- **Objective**:
Retype verbatim the lines from the one containing "At what coordinates" through the one containing "[x=812, y=25]", inclusive, and omit the pictures from your output.

- **Task material**:
* Begin *

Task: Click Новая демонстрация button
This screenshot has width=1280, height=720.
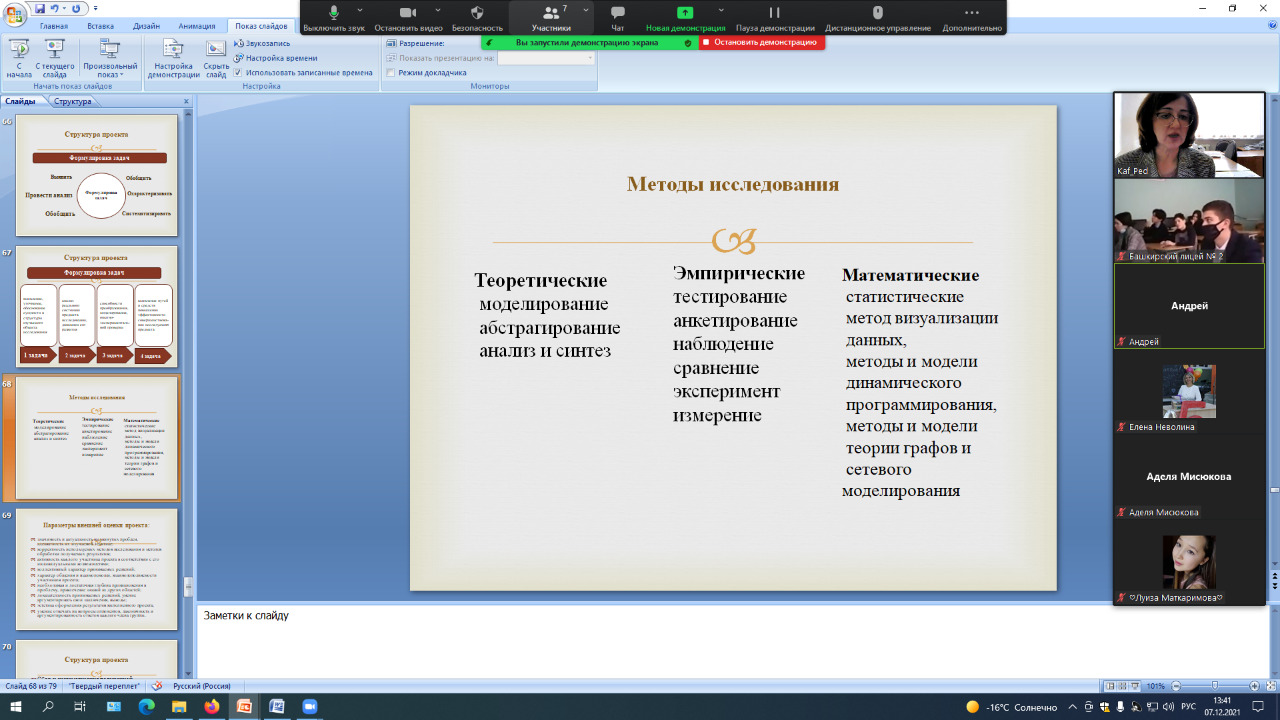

* End *
* Begin *

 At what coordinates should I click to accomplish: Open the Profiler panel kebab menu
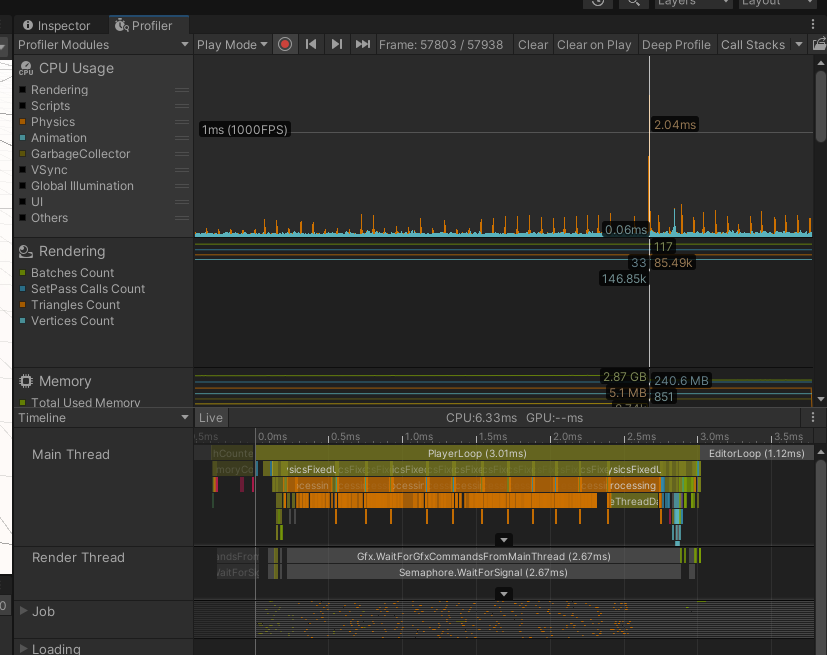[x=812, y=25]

* End *
* Begin *

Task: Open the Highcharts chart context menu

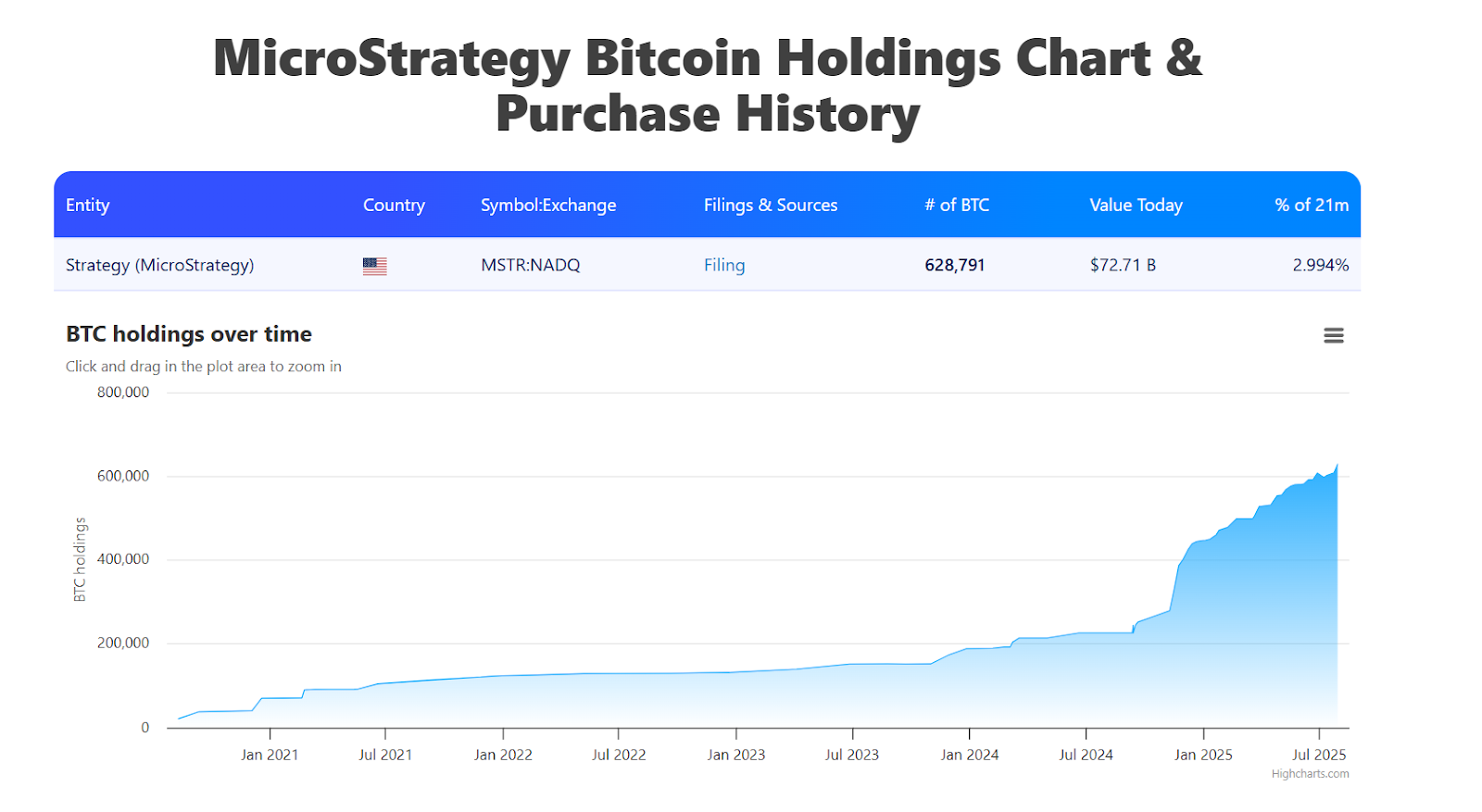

* End *

- **Final result**:
 At what coordinates should I click to accomplish: Open the Profiler panel kebab menu
[x=812, y=25]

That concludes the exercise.